Generally speaking, correlation analysis is useful to indicate if a variable has predictive power for a target variable. Keep an eye out for high correlation coefficients (close to ±1), as these are the predictor variables that may be the most powerful in a predictive model. Low correlation coefficients between a predictor and target variable alone is not enough to exclude it from a model, but it should prompt you to take a moment to consider if including that variable is really important, and if it really makes sense (How relevant is the price of oranges in predicting the number of ski passes sold in a year, really?). High correlation coefficients between predictor variables can help you screen for multicollinearity, which can lead to all sorts of statistical shenanigans, particularly in regression models.

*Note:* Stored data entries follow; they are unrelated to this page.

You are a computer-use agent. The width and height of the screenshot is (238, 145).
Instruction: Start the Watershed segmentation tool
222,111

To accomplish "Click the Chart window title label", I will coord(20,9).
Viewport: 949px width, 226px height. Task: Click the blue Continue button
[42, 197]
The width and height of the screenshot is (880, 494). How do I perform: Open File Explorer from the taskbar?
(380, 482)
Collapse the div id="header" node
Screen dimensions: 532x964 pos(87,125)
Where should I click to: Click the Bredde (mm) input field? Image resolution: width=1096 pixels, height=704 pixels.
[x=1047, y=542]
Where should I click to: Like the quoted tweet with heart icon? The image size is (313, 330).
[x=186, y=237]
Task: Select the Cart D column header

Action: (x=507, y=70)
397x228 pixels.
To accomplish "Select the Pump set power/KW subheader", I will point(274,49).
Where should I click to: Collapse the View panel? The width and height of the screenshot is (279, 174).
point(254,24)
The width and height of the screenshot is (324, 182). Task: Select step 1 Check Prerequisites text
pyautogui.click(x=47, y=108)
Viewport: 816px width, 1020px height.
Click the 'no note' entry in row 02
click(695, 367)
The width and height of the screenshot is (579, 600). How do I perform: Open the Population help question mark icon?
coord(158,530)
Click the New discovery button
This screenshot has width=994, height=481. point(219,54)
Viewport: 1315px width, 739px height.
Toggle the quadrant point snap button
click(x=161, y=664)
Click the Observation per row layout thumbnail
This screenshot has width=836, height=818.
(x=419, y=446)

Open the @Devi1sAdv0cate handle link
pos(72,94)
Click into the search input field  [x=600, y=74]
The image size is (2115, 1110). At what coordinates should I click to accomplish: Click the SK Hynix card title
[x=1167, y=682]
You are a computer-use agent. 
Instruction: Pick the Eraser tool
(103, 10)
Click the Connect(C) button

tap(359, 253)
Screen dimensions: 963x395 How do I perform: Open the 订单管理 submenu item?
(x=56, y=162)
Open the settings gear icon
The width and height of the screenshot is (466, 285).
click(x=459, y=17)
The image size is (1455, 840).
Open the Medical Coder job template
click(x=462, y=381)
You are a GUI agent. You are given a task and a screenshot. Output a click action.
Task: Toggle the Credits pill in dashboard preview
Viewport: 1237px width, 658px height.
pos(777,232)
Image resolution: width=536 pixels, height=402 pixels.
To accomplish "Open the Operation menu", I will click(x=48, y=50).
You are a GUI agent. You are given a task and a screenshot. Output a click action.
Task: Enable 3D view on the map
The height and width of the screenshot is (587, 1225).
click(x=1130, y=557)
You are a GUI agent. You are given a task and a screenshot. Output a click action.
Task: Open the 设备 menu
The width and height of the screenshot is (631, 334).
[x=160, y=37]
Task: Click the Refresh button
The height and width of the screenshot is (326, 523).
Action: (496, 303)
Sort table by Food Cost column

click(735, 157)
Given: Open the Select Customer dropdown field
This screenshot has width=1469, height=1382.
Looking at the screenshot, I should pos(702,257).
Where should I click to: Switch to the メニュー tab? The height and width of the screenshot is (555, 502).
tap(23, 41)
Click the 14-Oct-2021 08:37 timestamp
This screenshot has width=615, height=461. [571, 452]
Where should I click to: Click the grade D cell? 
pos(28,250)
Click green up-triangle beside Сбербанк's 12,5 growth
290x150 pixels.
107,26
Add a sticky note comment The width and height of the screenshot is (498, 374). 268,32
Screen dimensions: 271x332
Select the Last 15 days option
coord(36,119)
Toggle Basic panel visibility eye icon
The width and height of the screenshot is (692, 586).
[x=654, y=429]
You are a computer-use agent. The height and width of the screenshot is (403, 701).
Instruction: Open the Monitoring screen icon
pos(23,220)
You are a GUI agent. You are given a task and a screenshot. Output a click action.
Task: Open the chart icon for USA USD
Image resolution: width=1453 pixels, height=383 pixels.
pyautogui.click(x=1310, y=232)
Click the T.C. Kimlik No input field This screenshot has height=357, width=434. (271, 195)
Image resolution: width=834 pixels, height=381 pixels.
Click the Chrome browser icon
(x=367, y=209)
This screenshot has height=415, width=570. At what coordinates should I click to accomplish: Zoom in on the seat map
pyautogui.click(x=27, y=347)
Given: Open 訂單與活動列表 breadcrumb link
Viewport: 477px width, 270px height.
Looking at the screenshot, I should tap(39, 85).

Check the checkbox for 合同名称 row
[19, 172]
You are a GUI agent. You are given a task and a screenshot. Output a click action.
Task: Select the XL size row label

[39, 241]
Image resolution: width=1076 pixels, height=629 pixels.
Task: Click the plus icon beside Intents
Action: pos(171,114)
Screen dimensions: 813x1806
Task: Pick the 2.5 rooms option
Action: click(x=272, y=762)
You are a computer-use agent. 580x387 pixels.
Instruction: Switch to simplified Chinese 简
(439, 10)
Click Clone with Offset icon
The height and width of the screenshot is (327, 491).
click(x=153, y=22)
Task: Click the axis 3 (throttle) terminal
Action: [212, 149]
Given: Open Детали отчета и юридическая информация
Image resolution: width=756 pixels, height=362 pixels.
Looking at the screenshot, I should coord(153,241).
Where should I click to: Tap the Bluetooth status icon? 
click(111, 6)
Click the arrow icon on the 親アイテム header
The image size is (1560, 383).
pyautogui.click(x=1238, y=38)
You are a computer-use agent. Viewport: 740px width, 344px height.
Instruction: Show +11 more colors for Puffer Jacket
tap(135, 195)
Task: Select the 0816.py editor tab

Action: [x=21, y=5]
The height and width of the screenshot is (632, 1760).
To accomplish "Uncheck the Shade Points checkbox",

The Association Analysis Tool can do correlations with a binary categorical variable, whereas the Pearson and Spearman Tools can only handle numeric data. The Pearson Correlation Tool has an option to return covariance, and the Spearman Correlation tool has an option to group values. If you are not sure which correlation measure to use, you have the option to try each of them. Typically, Pearson's correlation should be used when both variables have a normal distribution, otherwise Spearman's correlation is appropriate. Additionally, Spearman's correlation is more robust to outliers.

Finally, and I know I've already said this but it bears repeating, correlation coefficients do not express causal relationships, only associations. Correlation does not imply causation.

The correlation tools are a great way to explore how your variables relate to one another and should be included in your pre-predictive data exploration and preparation. Only you know your data, your use case, and how your results will be applied, but the Data Investigation tools are here to help set you up for modeling success.